No, you don't have to ask your employees to use their personal phones to inconspicuously text customers underneath the dinner table after hours. Nor do you have to spend a bunch of money on text charges from company-owned mobile phones. Technology has you covered on this one. By choosing a business phone system with a mobile app for conversational commerce, you can avoid having to purchase any additional equipment or software.

One option many companies prefer is publishing a dedicated phone number for customers to text and having employees monitor the channel. If your company has individual employees communicate or respond from their extension, this feature allows them to answer customers from whatever mobile device is nearest. The customers see only their business identity, not their personal number. Texting from a business identity also leaves a much more professional image than your employees texting from their personal phones. This keeps customers from calling your employees with a question at 2 a.m. or worse, your employees accidentally pocket-dialing from happy hour or their kid's soccer game.
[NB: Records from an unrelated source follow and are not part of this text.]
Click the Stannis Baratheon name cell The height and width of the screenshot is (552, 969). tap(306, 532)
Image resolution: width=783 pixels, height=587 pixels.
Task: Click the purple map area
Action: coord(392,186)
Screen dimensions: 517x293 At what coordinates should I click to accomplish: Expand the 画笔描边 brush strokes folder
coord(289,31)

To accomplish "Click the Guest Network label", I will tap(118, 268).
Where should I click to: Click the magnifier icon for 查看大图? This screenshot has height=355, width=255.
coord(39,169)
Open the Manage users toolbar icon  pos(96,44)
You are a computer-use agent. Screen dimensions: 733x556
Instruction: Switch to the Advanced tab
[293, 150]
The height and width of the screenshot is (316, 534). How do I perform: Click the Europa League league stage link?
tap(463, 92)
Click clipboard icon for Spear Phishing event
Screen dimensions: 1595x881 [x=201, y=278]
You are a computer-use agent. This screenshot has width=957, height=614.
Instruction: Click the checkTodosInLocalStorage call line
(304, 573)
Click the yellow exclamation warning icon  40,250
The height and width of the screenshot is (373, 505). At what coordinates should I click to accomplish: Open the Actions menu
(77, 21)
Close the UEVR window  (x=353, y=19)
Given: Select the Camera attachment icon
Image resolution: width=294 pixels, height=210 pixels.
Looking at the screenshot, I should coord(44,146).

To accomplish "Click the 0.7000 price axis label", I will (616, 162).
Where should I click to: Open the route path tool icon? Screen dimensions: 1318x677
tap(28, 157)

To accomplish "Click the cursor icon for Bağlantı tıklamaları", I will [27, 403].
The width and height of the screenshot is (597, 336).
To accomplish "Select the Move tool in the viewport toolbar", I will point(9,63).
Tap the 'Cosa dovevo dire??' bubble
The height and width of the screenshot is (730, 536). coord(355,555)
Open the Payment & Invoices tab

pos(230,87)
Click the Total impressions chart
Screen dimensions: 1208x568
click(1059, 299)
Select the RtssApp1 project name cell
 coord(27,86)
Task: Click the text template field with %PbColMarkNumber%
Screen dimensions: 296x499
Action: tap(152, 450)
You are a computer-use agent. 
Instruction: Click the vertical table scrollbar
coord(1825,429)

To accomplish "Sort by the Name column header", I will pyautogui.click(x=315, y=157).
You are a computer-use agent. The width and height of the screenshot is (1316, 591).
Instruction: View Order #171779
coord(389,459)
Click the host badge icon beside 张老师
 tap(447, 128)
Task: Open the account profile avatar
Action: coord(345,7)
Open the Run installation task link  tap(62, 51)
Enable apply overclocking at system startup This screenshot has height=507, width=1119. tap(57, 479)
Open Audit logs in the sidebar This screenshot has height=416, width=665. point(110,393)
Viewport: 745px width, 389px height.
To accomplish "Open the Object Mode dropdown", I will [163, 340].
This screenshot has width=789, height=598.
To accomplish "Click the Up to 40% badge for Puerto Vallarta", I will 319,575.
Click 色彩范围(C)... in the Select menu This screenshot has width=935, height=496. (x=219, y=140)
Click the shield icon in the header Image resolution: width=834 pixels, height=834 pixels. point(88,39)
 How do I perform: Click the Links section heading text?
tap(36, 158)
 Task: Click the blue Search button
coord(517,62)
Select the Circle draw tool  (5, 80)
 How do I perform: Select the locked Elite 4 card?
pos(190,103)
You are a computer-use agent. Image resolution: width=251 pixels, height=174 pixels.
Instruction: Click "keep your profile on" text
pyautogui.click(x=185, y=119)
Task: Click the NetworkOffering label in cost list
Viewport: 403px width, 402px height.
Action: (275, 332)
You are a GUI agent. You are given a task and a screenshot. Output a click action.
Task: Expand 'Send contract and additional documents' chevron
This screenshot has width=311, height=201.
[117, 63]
Not all mobile apps offer texting, so it's important to shop around.

Salespeople tend to work from anywhere and everywhere, whether from the airport, their car, or even a beach. Mobile texting apps are great options for these employees, and customers are none the wiser to the surf and sand. In the rare cases these on-the-go employees are actually at their desk, they can use apps offered by a cloud business phone provider to text from their computer desktop.

There are many ways to communicate with your customers. By using mobile business solutions that offer text messaging, you can increase satisfaction among millennial customers — and make sure no one ever gets caught without a roll of toilet paper in your bathroom again.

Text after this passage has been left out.